Sparkly Hubby walked into the kitchen this morning and sniffed. "What are you doing?"
"Making soup," I said.
He peered into the steaming pot, grabbed the spoon, stirred the carrots. Sampled the salted rice and onions. "You know, it's going to be eighty today," he said mid-taste, as though I couldn't feel the humid air flowing in from the kitchen window.
"I know."
"Having trouble with something?" he asked.
I nodded. "Third to last chapter."
"Still?" He closed the lid with a tinny clang. "That's what I thought," he answered. "At least the soup's good."
He was right, the soup's good. The writing? Not so much. Sometimes it doesn't matter what you do, the words don't flow. Taking a physical break works for many writers. Me too. There's nothing like slathering a fresh coat of paint on a wall to dislodge the verbal logjam, but I can't do that today: I have a Frankenfoot. A walking cast, the result of a nicely *don't ask* broken toe.
So today, instead of ladders and latex, a stainless pot would free my words. Jerry Seinfeld would be proud, 'cause the guy, well he's funny, uses lots of words, and he likes his soup.

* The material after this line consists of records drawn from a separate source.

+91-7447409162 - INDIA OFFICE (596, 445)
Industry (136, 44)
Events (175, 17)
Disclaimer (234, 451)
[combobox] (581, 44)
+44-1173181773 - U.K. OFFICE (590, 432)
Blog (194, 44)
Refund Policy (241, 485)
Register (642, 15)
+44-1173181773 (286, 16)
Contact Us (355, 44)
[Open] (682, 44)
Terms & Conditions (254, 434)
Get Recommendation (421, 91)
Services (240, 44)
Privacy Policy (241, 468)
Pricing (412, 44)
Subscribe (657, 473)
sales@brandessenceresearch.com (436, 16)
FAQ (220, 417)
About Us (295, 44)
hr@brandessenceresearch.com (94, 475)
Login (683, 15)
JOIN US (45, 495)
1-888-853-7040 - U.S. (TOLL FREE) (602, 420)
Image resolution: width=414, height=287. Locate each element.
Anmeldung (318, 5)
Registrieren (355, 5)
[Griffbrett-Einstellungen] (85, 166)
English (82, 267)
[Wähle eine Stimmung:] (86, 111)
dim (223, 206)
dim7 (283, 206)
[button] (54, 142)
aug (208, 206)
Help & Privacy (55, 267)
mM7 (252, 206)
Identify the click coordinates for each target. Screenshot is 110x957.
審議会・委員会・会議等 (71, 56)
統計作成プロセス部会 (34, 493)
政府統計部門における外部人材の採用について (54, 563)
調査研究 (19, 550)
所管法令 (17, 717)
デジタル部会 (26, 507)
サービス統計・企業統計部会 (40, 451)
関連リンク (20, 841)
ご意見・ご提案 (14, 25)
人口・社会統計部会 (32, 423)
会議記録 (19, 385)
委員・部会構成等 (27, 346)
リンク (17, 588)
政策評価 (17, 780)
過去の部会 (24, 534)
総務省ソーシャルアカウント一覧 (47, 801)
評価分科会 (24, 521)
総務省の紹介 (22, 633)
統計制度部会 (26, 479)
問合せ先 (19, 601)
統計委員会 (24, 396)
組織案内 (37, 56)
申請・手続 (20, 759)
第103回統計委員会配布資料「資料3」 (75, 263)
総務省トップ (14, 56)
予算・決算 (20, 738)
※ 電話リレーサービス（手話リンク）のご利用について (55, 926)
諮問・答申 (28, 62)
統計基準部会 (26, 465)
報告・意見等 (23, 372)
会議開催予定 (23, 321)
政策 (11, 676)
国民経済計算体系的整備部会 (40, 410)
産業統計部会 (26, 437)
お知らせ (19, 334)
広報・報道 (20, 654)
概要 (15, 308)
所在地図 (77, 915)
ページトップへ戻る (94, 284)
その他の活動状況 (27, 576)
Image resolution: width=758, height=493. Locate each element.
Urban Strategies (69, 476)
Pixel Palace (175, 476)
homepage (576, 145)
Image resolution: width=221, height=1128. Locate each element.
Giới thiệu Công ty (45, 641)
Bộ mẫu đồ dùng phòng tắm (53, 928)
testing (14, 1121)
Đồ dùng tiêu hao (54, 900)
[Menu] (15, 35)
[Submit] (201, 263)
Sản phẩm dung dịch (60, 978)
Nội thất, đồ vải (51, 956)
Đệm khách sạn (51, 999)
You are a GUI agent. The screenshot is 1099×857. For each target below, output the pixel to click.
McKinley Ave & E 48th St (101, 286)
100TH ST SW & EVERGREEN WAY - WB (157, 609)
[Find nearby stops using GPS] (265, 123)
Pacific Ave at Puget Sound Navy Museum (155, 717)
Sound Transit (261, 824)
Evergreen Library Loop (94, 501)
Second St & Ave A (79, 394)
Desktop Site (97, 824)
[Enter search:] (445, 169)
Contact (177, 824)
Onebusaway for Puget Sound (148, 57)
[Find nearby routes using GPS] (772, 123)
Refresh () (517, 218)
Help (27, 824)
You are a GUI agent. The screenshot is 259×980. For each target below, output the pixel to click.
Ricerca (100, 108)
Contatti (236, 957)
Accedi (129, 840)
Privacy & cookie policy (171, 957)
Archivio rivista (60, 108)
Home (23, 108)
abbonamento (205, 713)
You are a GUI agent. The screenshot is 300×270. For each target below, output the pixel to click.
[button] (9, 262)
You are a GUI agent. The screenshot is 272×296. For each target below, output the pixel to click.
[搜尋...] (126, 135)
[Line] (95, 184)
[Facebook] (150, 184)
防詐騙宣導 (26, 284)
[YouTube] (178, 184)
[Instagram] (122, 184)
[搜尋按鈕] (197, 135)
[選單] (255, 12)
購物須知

Beef with brown rice on the menu. I chopped veggies and mixed broth, all the while plotting. "Do I really kill off X?" I wondered to myself, "or will a nice maiming do the trick." I continued my mental diatribe: "Will anyone notice if I switch point-of-view, because honestly, X's 'big scene' would resound so much better in first person, not third." Important things, killing-off and point-of-view, at least to a writer; quandaries best solved over a glass of Cabernet, but not this early. It wasn't quite wine-thirty anywhere in the midwest. Maybe in Germany, where they sip lager with their Goetta and eggs, but around here, I've got a rep to maintain. At least around my kids: no wine before noon. Just broth.
Around lunchtime, the rice cooked al dente, the buds still firm but plump and full, we gathered on the deck in swimsuits, and ladled up a steaming bowl of soul-warming, word-inspiring soup.
Served best today with a glass of icy cold tea, because after all, it was eighty degrees outside.